Friday, April 5, 2019

Ah Wop Bop a Loo Bop a Lop Bam Boom!


(from 2012)


Looking back on the many shows and performers I have seen, probably the most memorable was in the sixties, when Little Richard first came to Britain. I have my diary here – Granada Theatre, Kingston (south of London).

Little Richard – yeah. Who can forget those immortal lyrics, so full of thought and social significance – Ah wop bop a loo bop a lop bam boom!

I can just imagine white American parents from the heartland in the 1950s, with teenage kids, suddenly horrified by the Devil’s music coming out of the mouth of this short black man – wearing make-up and with his hair in a huge pompadour, smashing the keys of the piano while sticking one leg on the lid.

They tried to neutralise it of course – Pat Boone of all people did a cover version of Tutti Frutti from which our title comes.

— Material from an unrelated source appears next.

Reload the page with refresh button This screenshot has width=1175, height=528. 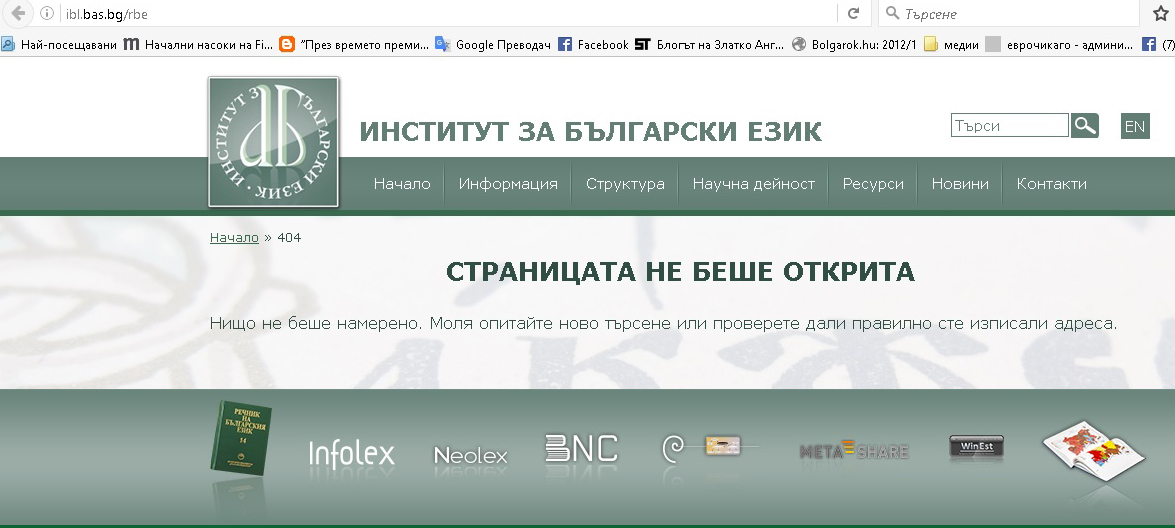[853, 14]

One suspects that Boone, later author of the toe-curling ‘Twixt Twelve and Twenty, didn’t know the origins of the song – an extremely dirty ditty which needed to be cleaned up for recording, even for Little Richard.

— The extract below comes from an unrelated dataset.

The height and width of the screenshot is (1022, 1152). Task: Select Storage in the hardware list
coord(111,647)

Anyhow, back to my show – on comes Little Richard – and he blows the audience away. At one point when jumping up and down on top of a long-suffering piano, he suddenly faltered, and collapsed in a heap. The compere Bob Bain rushed on looking worried, “Is there a doctor in the house?” Then – from flat on his back – Gonna Tell Aunt Mary ‘Bout Uncle John – Richard was up again and away into Long Tall Sally. At one point he threw his shoes into the audience, followed by his jacket – and scuffles broke out to try and claim these sacred artefacts. (I understand that later in time, the routine involved Richard’s shirt going as well, but as I remember it, he drew the line on this occasion).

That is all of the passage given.